ATP-P2X7R-mediated microglia senescence aggravates retinal ganglion cell injury in chronic ocular hypertension

• Published in: Journal of neuroinflammation Vol. 20; no. 1; pp. 1 - 180
• Main Authors: Wei, Miao, Zhang, Guowei, Huang, Zeyu, Ding, Xuemeng, Sun, Qing, Zhang, Yujian, Zhu, Rongrong, Guan, Huaijin, Ji, Min
• Format: Journal Article
• Language: English
• Published: London BioMed Central Ltd 31.07.2023; BioMed Central; BMC
• Subjects: Adenosine triphosphate; Age; Aging; Analysis; ATP; Bone marrow; Bone marrow cell transplantation; Care and treatment; Cataracts; Cell cycle; Cell death; Cell injury; Diagnosis; Enzyme-linked immunosorbent assay; Eye surgery; Flow cytometry; Ganglion; Gene expression; Gene set enrichment analysis; Glaucoma; Hypertension; Immunofluorescence; Laboratory animals; Membrane potential; Microglia; Microglial senescence; Microspheres; Mitophagy; Muscle proteins; Neurodegeneration; Neurodegenerative diseases; P2X7R; Phenotypes; Physiology; PTEN protein; PTEN-induced putative kinase; Retina; Retinal ganglion cells; Senescence; Transplantation; Western blotting; China; United States > US
• ISSN: 1742-2094; 1742-2094
• DOI: 10.1186/s12974-023-02855-1

Abstract Background Dysfunction of microglia during aging affects normal neuronal function and results in the occurrence of neurodegenerative diseases.

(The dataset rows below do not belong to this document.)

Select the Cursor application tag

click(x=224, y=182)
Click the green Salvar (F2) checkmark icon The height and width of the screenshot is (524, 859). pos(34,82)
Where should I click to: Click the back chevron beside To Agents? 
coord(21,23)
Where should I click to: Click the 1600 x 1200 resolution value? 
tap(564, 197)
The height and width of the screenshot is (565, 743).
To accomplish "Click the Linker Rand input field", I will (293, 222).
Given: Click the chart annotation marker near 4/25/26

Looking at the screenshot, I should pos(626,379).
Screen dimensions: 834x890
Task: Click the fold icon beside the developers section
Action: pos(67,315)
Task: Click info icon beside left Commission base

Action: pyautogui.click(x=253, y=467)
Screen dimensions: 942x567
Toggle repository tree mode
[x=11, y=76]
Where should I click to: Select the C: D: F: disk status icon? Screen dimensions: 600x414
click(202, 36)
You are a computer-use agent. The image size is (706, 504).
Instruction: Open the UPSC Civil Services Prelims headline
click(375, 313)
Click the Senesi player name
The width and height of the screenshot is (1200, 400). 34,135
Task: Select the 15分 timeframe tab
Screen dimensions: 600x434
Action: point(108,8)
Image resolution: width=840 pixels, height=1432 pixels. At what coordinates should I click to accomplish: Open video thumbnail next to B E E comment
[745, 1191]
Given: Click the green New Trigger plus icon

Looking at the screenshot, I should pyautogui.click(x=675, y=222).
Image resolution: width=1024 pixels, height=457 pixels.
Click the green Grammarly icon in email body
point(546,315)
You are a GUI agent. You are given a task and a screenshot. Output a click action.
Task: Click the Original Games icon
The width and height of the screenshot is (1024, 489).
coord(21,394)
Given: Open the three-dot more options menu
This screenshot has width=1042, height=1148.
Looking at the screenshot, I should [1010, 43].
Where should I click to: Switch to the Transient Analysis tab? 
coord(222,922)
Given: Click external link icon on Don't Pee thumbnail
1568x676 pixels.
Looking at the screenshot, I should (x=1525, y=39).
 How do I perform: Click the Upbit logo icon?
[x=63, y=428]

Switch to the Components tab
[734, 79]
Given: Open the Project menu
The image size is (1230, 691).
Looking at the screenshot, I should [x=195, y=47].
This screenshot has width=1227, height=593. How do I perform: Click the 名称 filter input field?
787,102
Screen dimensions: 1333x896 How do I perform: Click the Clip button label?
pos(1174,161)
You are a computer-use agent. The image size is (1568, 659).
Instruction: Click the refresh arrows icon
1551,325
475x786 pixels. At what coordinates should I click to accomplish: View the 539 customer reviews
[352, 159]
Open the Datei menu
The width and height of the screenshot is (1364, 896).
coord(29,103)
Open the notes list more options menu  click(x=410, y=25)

Retinal microglial senescence attributes to retinal ganglion cell (RGC) death in glaucoma. This study aims to examine the role of ATP-P2X 7 R in the mediation of microglia senescence and glaucoma progression. Methods Forty-eight participants were enrolled, including 24 patients with primary open-angle glaucoma (POAG) and age-related cataract (ARC) and 24 patients with ARC only. We used ARC as the inclusion criteria because of the availability of aqueous humor (AH) before phacoemulsification. AH was collected and the adenosine triphosphate (ATP) concentration was measured by ATP Assay Kit. The chronic ocular hypertension (COH) mouse model was established by microbead occlusion. Microglia were ablated by feeding PLX5622 orally. Mouse bone marrow cells (BMCs) were prepared and infused into mice through the tail vein for the restoration of microglia function. Western blotting, qPCR and ELISA were performed to analyze protein and mRNA expression in the ocular tissue, respectively. Microglial phenotype and RGC survival were assessed by immunofluorescence. The mitochondrial membrane potential was measured using a JC-1 assay kit by flow cytometry. Results ATP concentrations in the AH were increased in older adults and patients with POAG. The expression of P2X 7 R was upregulated in the retinal tissues of mice with glaucoma, and functional enrichment analysis showed that P2X 7 R was closely related to cell aging. Through in vivo and in vitro approaches, we showed that pathological activation of ATP-P2X 7 R induced accelerated microglial senescence through impairing PTEN-induced kinase 1 (PINK1)-mediated mitophagy, which led to RGC damage. Additionally, we found that replacement of senescent microglia in COH model of old mice with BMCs from young mice reversed RGC damage. Conclusion ATP-P2X 7 R induces microglia senescence by inhibiting PINK1-mediated mitophagy pathway. Specific inhibition of ATP-P2X 7 R may be a fundamental approach for targeted therapy of RGC injury in microglial aging-related glaucoma.